CN-122019215-A - Multi-mode data recording method and device
Abstract
The application relates to the technical field of robot middleware and distributed system architecture, in particular to a multi-mode data recording method and device. The method comprises the steps of receiving messages of at least one data flow from a robot middleware, executing a byte-based access control operation for each received message, wherein the access control operation comprises the steps of according to the actual memory occupation amount of the message, attempting to apply corresponding quota permission, discarding the message in response to application failure, associating the quota permission with the message in response to application success, respectively recombining load data and metadata of a plurality of messages in which the application is successful to form batch data units conforming to a column-type storage format, and writing the batch data units into a storage file. The application realizes recording and analysis, supports zero-copy efficient reading, and greatly improves the stability, efficiency and integrity of multi-mode data recording.
Inventors
- ZHANG XIAODONG
- MA WEI
- YANG ZIJIANG
Assignees
- 中国科学技术大学
Dates
- Publication Date
- 20260512
- Application Date
- 20260416
Claims (10)
- 1. A multi-mode data recording method, comprising: Receiving a message from at least one data stream of the robotic middleware; Executing a byte-based admission control operation for each received message, wherein the admission control operation comprises the steps of attempting to apply for a corresponding quota permission according to the actual memory occupation amount of the message, discarding the message in response to application failure, and associating the quota permission with the message in response to application success; respectively reorganizing the load data and the metadata of a plurality of messages which are applied successfully to form batch data units which accord with a column type storage format; and writing the batch data units into a storage file.

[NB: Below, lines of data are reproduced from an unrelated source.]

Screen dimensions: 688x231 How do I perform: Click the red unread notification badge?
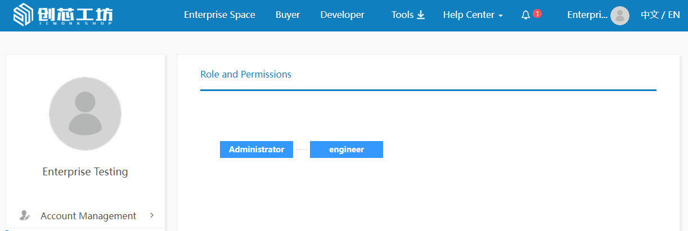click(x=537, y=13)
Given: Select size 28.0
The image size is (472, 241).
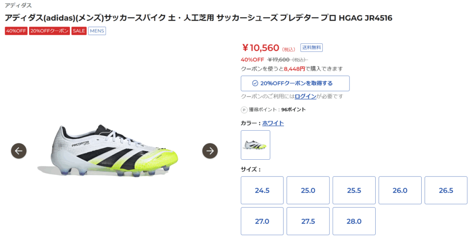Looking at the screenshot, I should point(354,221).
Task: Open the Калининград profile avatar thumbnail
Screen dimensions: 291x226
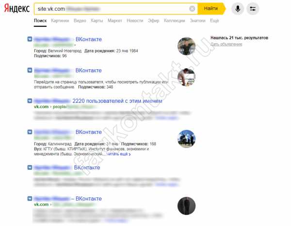Action: point(187,139)
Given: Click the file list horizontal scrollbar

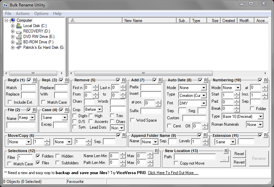Looking at the screenshot, I should tap(143, 73).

- 2. The method of claim 1, wherein the associating the quota grant with the message comprises: transferring ownership of the successfully applied quota permission to the message object; the quota permission is released when the message object is written to a storage file or destroyed.
- 3. The method of claim 1, wherein reorganizing the payload data and metadata of the plurality of messages for success respectively to form a batch data unit conforming to a columnar storage format, comprises: respectively storing the load data and the metadata of the same field of the plurality of messages which are applied successfully into corresponding memory arrays; based on the memory array, constructing LISTARRAY data structures conforming to an Apache Arrow format; The LISTARRAY data structure is packaged RecordBatch to form the bulk data unit.
- 4. The method according to claim 1, characterized in that: the reorganizing the payload data and metadata of the plurality of messages for which the application was successful and the writing of the bulk data units to the storage file are performed in an asynchronous task independent of the received messages, and The writing the batch data units into a storage file includes: And writing the single batch data units into the storage file through one continuous I/O operation.
- 5. The method of claim 4, wherein before the recombining the payload data and the metadata of the plurality of messages for which the application is successful, further comprises: establishing an asynchronous transmission channel controlled by memory quota for the asynchronous task as an independent data channel; And the asynchronous task reads the message of the success application from the asynchronous transmission channel for processing.
- 6. The method according to claim 1, wherein the method further comprises: When a message belonging to a new data type is received for the first time, dynamically creating an asynchronous processing task which is special for processing the data type and is isolated at a physical thread level and an independent asynchronous data channel controlled by a memory quota; And carrying out the recombination and writing on the subsequently received messages of the same type through the corresponding independent asynchronous data channels.
- 7. The method according to claim 1 or 4, characterized in that the method further comprises: responding to the recording stopping instruction, stopping receiving the new message; and closing the storage file after waiting for all the recombination and the writing in progress.
- 8. The method of claim 1, wherein the robotic intermediate is dora-rs, and/or, The at least one data stream includes at least two from among lidar, cameras, inertial measurement units, map data, control instructions.
- 9. The method according to claim 1, characterized in that: the storage file is an Apache Arrow format file containing self-descriptive file page footers; The data in the storage file is organized in a columnar storage format to support zero-copy reading by Pandas, pyTorch data processing frameworks.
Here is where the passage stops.